Blog written by Dr Jose Chacko
Design and setting
The study was conducted over a 7.5-year period between 2013 to 2020 in the Prague region
A single-centre randomized controlled trial
Eligible subjects included adults aged 18 to 65 years receiving ongoing resuscitation for witnessed OHCA of presumed cardiac etiology
Minimum of 5 minutes of advanced cardiac life support without attaining ROSC
ECPR team was available at the cardiac centre
Stratified randomization into 4 strata: men/women; age 45 years or higher vs. less than 45 years. Block size of 8.
Exclusion
Unwitnessed cardiac arrest or underlying cause presumed to be the noncardiac origin
ROSC Attained ROSC within 5 minutes of resuscitation
Patient regained consciousness
Life-limiting comorbidities present
Bleeding diathesis
Do-not-resuscitate order
Prearrest Cerebral Performance Category (CPC) of 3 or greater
Pregnant or likelihood of pregnancy
Intervention
- Early intra-arrest transport to the hospital using mechanical CPR (LUCAS)
- ECPR
- Patients were directly taken to the cath lab; ECPR if ROSC was not achieved in transit; other interventions were according to European Resuscitation Council guidelines
- ECPR using a femoro-femoral approach
- Intra-arrest intranasal evaporative cooling (available during the early phase of the study)

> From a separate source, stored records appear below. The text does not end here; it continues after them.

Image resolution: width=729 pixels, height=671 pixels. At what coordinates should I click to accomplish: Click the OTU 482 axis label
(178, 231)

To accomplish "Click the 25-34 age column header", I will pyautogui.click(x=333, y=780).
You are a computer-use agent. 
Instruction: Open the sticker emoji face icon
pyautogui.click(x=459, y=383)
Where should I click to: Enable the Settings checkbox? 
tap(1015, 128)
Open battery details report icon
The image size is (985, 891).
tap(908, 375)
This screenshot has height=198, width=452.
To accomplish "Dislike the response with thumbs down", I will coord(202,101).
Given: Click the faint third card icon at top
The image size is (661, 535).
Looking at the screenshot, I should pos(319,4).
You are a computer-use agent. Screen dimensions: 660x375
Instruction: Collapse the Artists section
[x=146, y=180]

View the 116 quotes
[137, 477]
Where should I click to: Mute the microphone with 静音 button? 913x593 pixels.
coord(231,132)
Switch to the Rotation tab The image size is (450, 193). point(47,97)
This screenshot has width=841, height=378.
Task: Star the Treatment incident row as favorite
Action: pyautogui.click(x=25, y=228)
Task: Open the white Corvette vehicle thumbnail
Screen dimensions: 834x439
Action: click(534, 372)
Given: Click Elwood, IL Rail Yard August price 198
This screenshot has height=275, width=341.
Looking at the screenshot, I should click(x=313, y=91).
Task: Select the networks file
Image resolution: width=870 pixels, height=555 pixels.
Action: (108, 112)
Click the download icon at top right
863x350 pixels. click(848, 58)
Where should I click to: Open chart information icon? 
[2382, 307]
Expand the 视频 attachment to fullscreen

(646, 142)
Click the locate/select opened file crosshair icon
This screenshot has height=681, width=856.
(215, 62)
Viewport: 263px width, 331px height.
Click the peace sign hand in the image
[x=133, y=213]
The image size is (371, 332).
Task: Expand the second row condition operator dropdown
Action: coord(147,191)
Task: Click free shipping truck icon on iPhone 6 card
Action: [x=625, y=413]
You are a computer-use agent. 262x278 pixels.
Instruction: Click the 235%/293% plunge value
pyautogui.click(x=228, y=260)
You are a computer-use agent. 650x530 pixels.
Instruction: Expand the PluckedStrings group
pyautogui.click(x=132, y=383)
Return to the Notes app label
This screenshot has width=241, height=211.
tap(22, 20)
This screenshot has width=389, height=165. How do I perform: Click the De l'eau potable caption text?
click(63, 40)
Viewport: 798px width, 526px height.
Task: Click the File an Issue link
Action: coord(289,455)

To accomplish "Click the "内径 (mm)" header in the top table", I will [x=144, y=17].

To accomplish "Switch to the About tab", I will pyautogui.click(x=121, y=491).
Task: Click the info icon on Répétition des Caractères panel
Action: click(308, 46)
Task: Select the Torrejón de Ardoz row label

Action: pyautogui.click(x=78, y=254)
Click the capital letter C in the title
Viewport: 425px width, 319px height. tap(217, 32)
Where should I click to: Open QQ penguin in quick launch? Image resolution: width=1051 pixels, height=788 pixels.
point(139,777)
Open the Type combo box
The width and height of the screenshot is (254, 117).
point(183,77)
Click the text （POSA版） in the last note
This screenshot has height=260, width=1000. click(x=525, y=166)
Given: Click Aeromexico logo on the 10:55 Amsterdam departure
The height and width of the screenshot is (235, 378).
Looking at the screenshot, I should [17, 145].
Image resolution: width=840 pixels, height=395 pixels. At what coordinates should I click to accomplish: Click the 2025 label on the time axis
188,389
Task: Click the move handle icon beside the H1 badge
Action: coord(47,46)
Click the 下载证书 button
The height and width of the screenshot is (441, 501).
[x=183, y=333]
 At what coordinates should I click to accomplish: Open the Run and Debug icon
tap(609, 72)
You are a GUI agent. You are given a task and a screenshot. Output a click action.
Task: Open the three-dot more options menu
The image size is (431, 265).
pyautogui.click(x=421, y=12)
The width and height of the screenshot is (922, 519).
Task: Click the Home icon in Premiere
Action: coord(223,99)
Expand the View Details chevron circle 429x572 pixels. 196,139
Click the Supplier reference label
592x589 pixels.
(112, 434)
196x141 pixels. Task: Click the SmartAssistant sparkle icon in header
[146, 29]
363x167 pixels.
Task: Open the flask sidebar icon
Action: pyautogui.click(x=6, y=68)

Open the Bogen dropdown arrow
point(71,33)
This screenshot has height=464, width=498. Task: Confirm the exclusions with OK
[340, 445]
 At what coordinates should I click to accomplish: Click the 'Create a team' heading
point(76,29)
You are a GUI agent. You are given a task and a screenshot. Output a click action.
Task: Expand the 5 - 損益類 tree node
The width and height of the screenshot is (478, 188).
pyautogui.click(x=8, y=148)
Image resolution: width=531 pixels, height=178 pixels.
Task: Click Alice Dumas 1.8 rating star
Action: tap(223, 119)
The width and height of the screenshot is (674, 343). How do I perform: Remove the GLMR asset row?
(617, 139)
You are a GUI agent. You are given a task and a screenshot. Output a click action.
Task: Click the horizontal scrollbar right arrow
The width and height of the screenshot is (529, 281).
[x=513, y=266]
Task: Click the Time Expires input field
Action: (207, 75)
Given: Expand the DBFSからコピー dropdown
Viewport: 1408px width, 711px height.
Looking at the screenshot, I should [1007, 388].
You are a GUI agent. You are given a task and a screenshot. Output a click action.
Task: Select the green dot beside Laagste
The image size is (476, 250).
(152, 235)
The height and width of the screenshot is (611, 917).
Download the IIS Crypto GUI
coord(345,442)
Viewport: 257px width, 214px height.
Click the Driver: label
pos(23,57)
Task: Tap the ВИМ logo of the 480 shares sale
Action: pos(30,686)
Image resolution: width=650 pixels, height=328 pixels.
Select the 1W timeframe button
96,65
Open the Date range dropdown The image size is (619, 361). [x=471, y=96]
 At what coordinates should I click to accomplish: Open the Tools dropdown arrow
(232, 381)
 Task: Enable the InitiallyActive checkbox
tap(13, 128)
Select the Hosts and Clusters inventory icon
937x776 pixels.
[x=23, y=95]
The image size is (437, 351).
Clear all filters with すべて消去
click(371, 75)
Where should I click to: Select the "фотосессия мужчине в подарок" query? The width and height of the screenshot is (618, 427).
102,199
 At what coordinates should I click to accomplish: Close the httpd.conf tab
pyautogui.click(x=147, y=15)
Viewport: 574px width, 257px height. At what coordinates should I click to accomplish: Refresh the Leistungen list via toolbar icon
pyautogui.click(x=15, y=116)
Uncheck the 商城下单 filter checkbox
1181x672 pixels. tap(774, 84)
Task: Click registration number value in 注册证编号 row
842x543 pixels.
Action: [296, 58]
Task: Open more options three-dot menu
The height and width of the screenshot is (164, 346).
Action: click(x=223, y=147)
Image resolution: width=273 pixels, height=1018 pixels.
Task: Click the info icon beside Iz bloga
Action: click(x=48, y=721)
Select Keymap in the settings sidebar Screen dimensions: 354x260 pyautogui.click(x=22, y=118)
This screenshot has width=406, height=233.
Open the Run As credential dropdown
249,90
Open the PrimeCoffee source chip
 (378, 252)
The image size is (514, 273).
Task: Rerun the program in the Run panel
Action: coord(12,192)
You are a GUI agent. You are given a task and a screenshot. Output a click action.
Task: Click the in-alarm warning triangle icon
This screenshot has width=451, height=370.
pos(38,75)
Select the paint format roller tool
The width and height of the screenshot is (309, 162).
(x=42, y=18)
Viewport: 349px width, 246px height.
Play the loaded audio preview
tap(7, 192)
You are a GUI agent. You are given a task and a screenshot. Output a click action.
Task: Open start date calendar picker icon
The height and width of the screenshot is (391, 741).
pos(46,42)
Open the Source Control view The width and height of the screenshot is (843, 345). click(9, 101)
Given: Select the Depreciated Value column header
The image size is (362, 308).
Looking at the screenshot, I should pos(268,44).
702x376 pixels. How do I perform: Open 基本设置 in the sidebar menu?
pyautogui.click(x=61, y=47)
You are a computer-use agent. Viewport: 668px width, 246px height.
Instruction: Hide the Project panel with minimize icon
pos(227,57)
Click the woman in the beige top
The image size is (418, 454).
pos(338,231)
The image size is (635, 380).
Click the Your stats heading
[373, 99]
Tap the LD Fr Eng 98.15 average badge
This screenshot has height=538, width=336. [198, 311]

- Immediate angiographic evaluation and treatment as appropriate
Control
Standard resuscitative interventions
Transport to the hospital if ROSC achieved
Early angiography and treatment
LUCAS could be used
Common to both
Hypothermia to 33C; 36C after the TTM trial
All other care according to the European Resuscitation Council guidelines
Crossover allowed
Standard to invasive: if requested by the emergency physician. At least 2 unsuccessful defibrillation attempts after randomization for crossover to the invasive arm
Invasive to standard if deemed futile
Termination of resuscitative interventions based on guidelines and judgment of the physician
Three sample sizes were calculated for a two-tailed α = .05 and 90% power
10% difference in primary outcome: 571
15% difference in primary outcome: 285
20% difference in primary outcome: 176
Terminated after 256 patients (124 vs. 132) for futility according to the recommendation of the data and safety board
ACS: 52% vs 48%
PE: 10% vs 9%
Myocarditis: 5% vs 2%
VF as initial rhythm: 58% vs 64%
pH: 6.93 vs 7.03
Lactate: 12.5 vs 10.4
TTM: 95% vs. 70%
Angiography: 98% vs. 77% (mostly coronary angiogram)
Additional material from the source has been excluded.